The diagram below shows a curve with equation $y = 1 + k\sin x$ , defined for $0 \leqslant x \leqslant 3\pi$ .

The point ${\text{A}}\left( {\frac{\pi }{6}, - 2} \right)$ lies on the curve and ${\text{B}}(a,{\text{ }}b)$ is the maximum point.

(a)     Show that k = – 6 .

(b)     Hence, find the values of a and b .

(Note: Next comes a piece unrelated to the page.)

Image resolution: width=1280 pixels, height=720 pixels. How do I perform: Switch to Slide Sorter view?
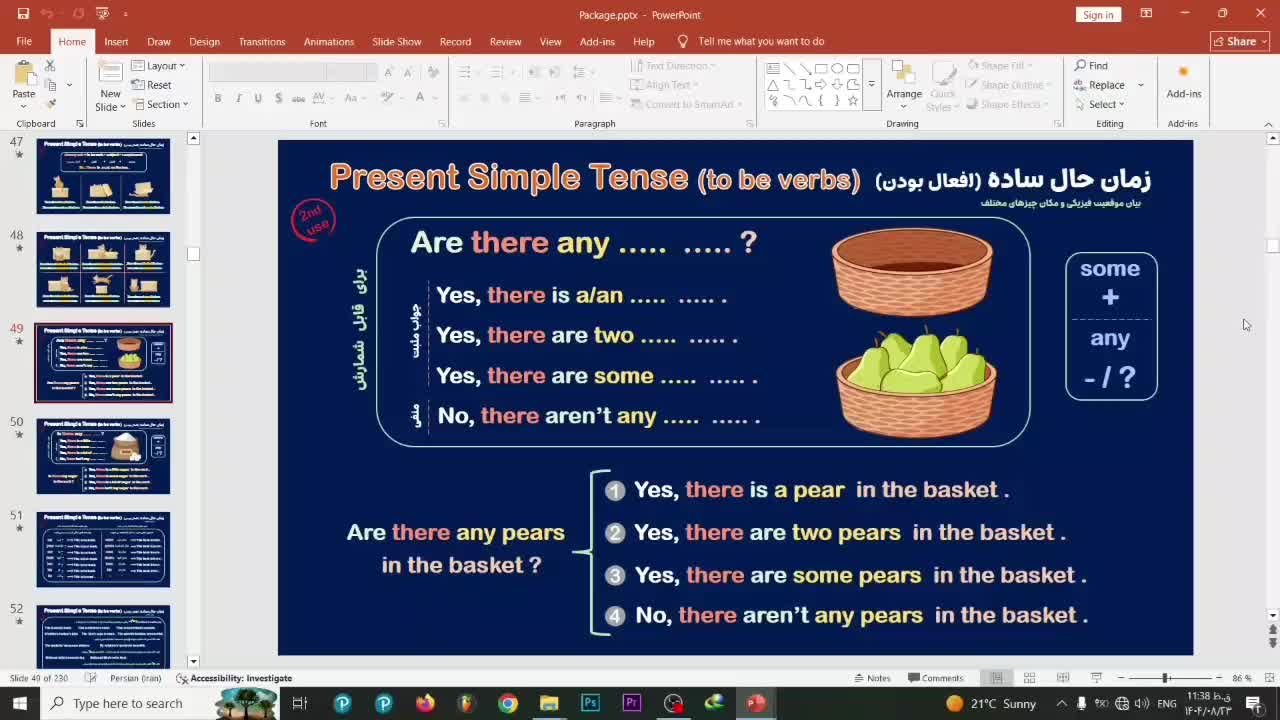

(a)     $- 2 = 1 + k\sin \left( {\frac{\pi }{6}} \right)$     M1

$- 3 = \frac{1}{2}k$     A1

$k = - 6$     AG     N0

(b)     METHOD 1

maximum $\Rightarrow \sin x = - 1$     M1

$a = \frac{{3\pi }}{2}$     A1

$b = 1 - 6( - 1)$

$= 7$     A1     N2

METHOD 2

$y' = 0$     M1

$k\cos x = 0 \Rightarrow x = \frac{\pi }{2},{\text{ }}\frac{{3\pi }}{2},{\text{ }} \ldots$

$a = \frac{{3\pi }}{2}$     A1

$b = 1 - 6( - 1)$

$= 7$     A1     N2

Note: Award A1A1 for $\left( {\frac{{3\pi }}{2},{\text{ }}7} \right)$ .

[5 marks]

This was the most successfully answered question in the paper. Part (a) was done well by most candidates. In part (b), a small number of candidates used knowledge about transformations of functions to identify the coordinates of B. Most candidates used differentiation.